TLDR sugar and fat aren't to blame. Something in the environment is screwing up our bodies ability to maintain a normal weight, and it's probably microplastics / forever chemicals.
It is just sugar, but it's not fear mongering. The reason it is in everything is because of our agricultural policies and manufactured food always uses sugar and salt to "short-circuit" our taste-buds that evolved for survival.
HFCS is a better alternative to sugar for the US. Not necessarily health wise (they both are about as equally terrible for you in the amounts Americans consume them), but in a logistical way. The other sources of sugar are sugarcane, which are only farmed in parts of 3 US states, and sugar beets, which are only farmed in 11 US states. Corn is farmed pretty much everywhere in the US, and we produce a lot more of it. This ensures that we have a much more stable supply of corn, which is important for a widespread staple ingredient in most US foods.

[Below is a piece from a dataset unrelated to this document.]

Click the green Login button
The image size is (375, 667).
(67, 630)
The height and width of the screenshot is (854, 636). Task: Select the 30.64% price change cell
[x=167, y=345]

This also means the US is not reliant on foreign imports for HFCS since it's produced domestically, ensuring US food security if a major exporter of sugar has to halt exports. This also gives the US an excuse to farm even more corn, increasing the supply of corn and making our supply more stable in the process. Outside of HFCS, corn is used in everything from animal feed to gasoline and batteries, which means running low on corn one year due to an unstable supply would devastate the US; HFCS helps prevent that. Federal corn subsidies also help make HFCS a much cheaper option than conventional sugars, keeping food prices lower which helps people afford to eat. The main argument against HFCS is the serious health effects that it causes when eaten in high amounts, but regular sugar which would replace HFCS in most foods causes the same problems in the amounts they are consumed while being significantly more problematic logistically for the US
OP's comment isn't directly exclusive with stopping subsidies, though. I could agree with not subsidising corn but not having to regulate a fairly harmless product.

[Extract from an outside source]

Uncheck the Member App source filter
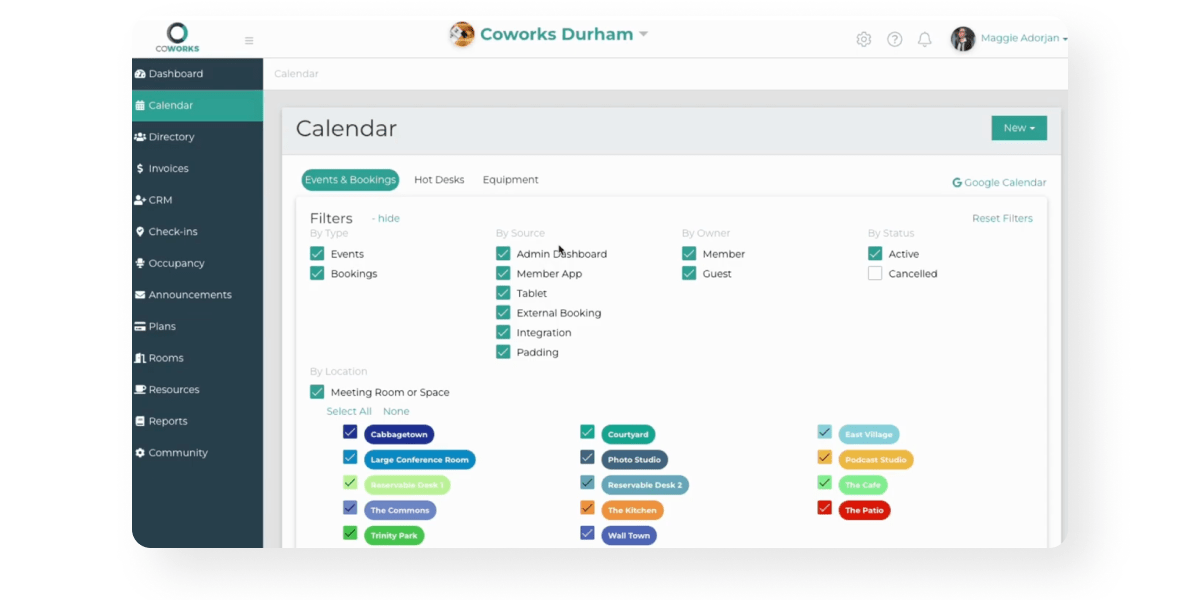 click(503, 274)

I think government should be a strong regulator in terms of breaking up monopolies. I also agree that the subsidies impact the free market. It's a bit of a complicated subject because price of food being volatile has often led to revolutions in the past.
So governments have a lot of incentive to subsidize food staples like corn or dairy. Without the subsidies we may see a sharp increase in inflation, at least temporarily. And whichever administration carries this out is virtually guaranteed to lose the next election.
Perhaps a better solution is instead of subsidies, we have a sort of basic command economy for staples while still allowing a private market for luxury food items. Not sure. Haven't thought about this much.
I don't like subsidies because groups that get fat off government's teat end up buying up our politicians and we start looking more like China where private & state power become intertwined. But maybe it's a necessary evil when it comes to food, I'm not sure.
What an idiotic take. A good government is elected by the people and directed by them to make decisions in their favour. Of course it is the government's role to protect its population from dangerous food additives.
From like 1904-1906 Upton Sinclair wrote The Jungle to show how the happily non-regulated meat market was running behind the scenes. The result was America saw a huge decline in red meat consumption. There's a moral standing at f not letting other humans be treated that way, but more to the point, people got a peek on how their meat was processed and packaged in terms of sanitation and food safety. The contents of the novel were confirmed by a third party investigation. It led to the passage of the Pure Food and Drug act in 1906, which laid the groundwork for the FDA a couple decades later.
So yes. The government absolutely should be involved in food. We've had them involved for the past, oh, century or so and it's why you can buy ground beef with the basic assumption that it won't make you sick.